I get weary of people dismissing social media gestures such as changing one’s profile picture to a rainbow, or even the act of writing posts and sharing articles concerning social justice on social media platforms, as “slacktivism”. “Oh, it’s so easy to post a picture online,” they sneer. (Except when it isn’t, such as in conservative communities in the Midwest, but let’s not let a silly thing like nuance get in the way of a good, old-fashioned jaunt on the high horse.) “It’s not like you’re out marching or doing sit-ins or getting arrested.” (Even though some of us truly can’t afford to go to prison or take off work to go to a march, because we’ve got family members and/or spouses who will be up Shit Creek without a paddle if we do. But again, nuance is for suckers.) “And anyway, it’s just the Internet. The Internet isn’t real life. It doesn’t matter.”
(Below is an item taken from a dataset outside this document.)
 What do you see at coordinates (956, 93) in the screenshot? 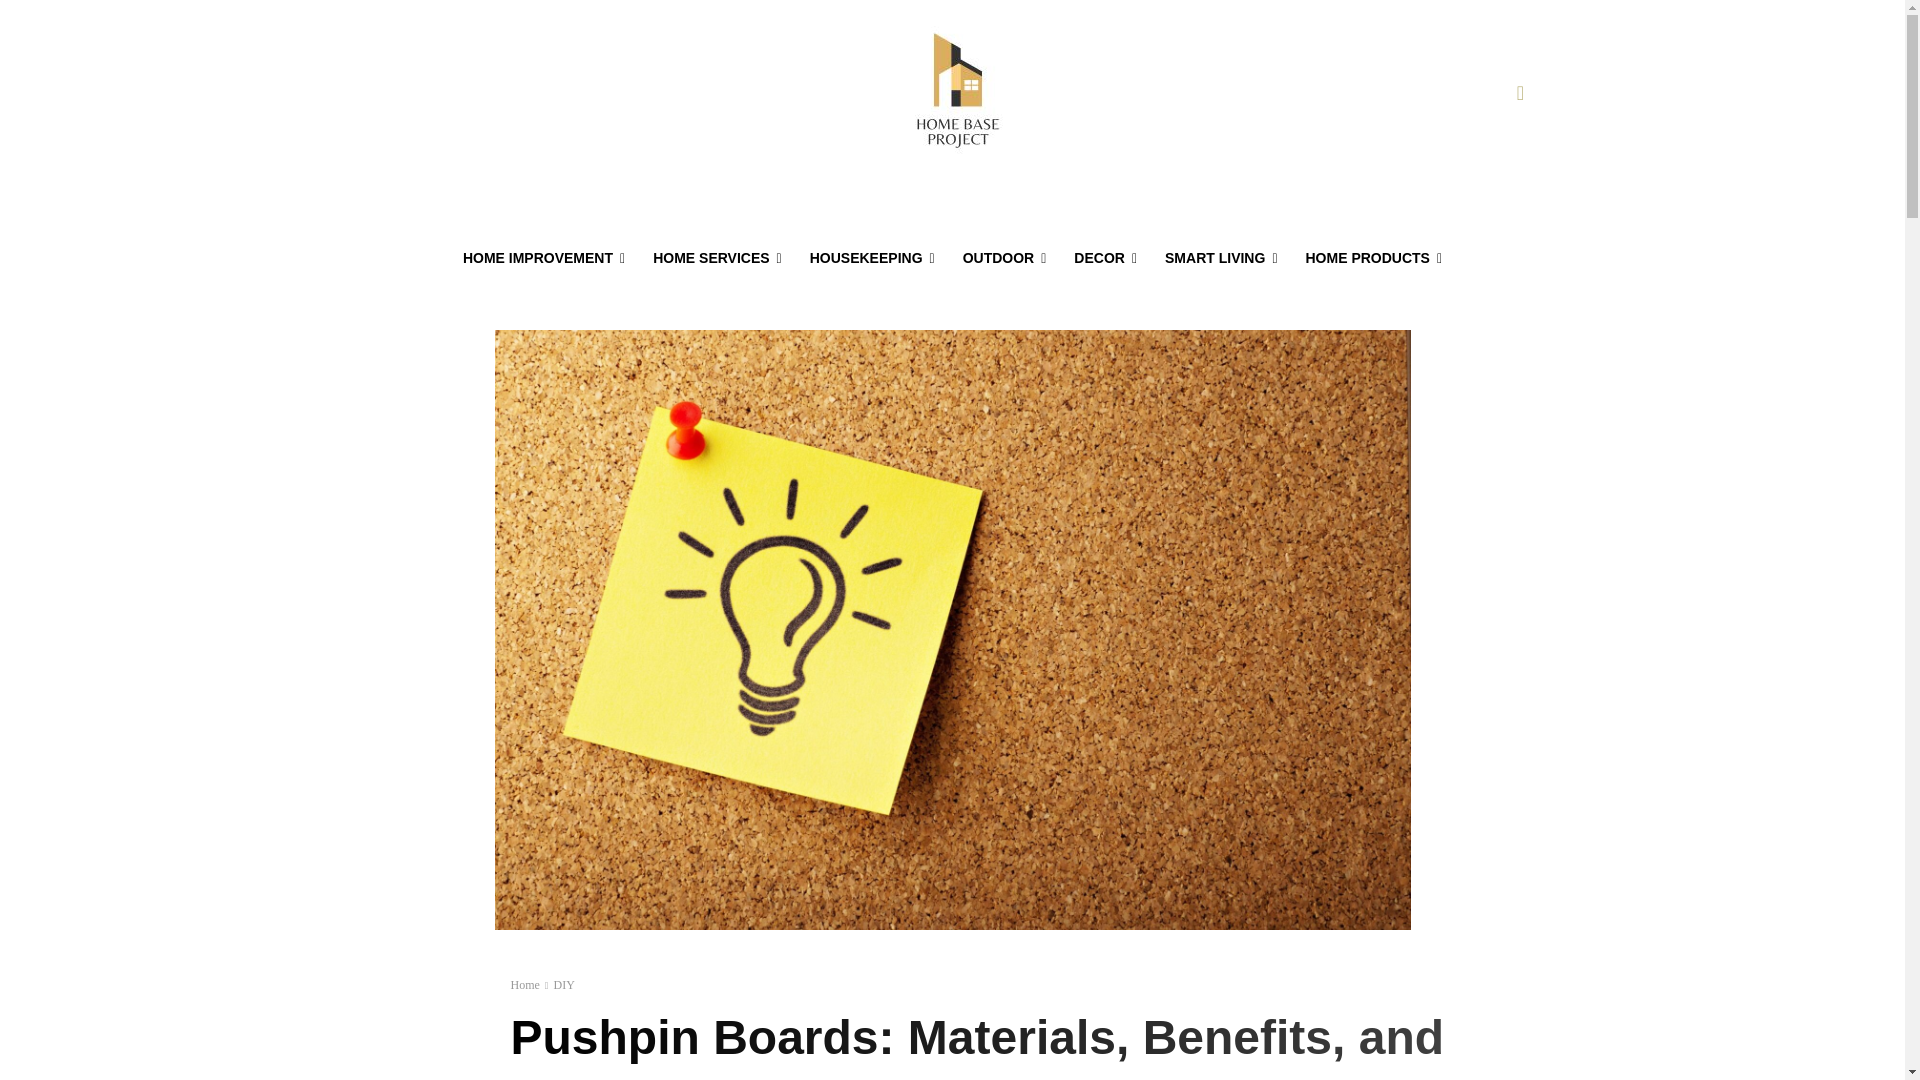
I see `Home Base Project` at bounding box center [956, 93].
To which I say: what rock have you been living under?

Remember that time there was a huge political upheaval in Iran concerning the 2009-2010 elections? You wouldn’t, if Twitter hadn’t been the primary method used to get information out of Iran to the rest of the world. Or for a more recent example, why is Mike Huckabee’s presidential campaign as good as dead? Because of the Facebook post he made defending Josh “Child Molester” Duggar and his heinous parents, turning even some of his staunchest supporters against him. Why is your brother having such a hard time getting a job? Probably because he posts pictures of himself getting shitfaced and drawing swastikas in Sharpie on his friends’ faces on Instagram every night, and potential employers are looking at that and going “NOPE.”

So obviously, the Internet is part of real life, the Internet does have an enormous affect on what happens offline, and to claim that what happens on the Internet doesn’t “really” matter is to be quite ignorant (and, let’s be honest with ourselves here, willfully so) of the reality in which we all currently live.

No, posting a picture or sharing an article on Facebook is not the same thing as making changes in policy. And yet, policy changes cannot happen without a large enough swath of people supporting them. In order to gain support for a cause, awareness must be raised, and discussions/debates must be had. That’s just how it works. And like it or not, social media is now woven into the very fabric of our society, and so it’s one of the primary forums in which social attitudes are displayed and adjusted.

So, look: while nobody can force you to take part in this sort of online discourse — nor should they try — you also don’t get to tell someone else that their active participation in this discourse somehow isn’t real and/or doesn’t matter, because 1) that’s demonstrably false, and 2) you’re being a bit of jerk by being so dismissive of something that person obviously cares enough about to display on the public, forever-searchable Internet. Come on, now, don’t be That Asshole.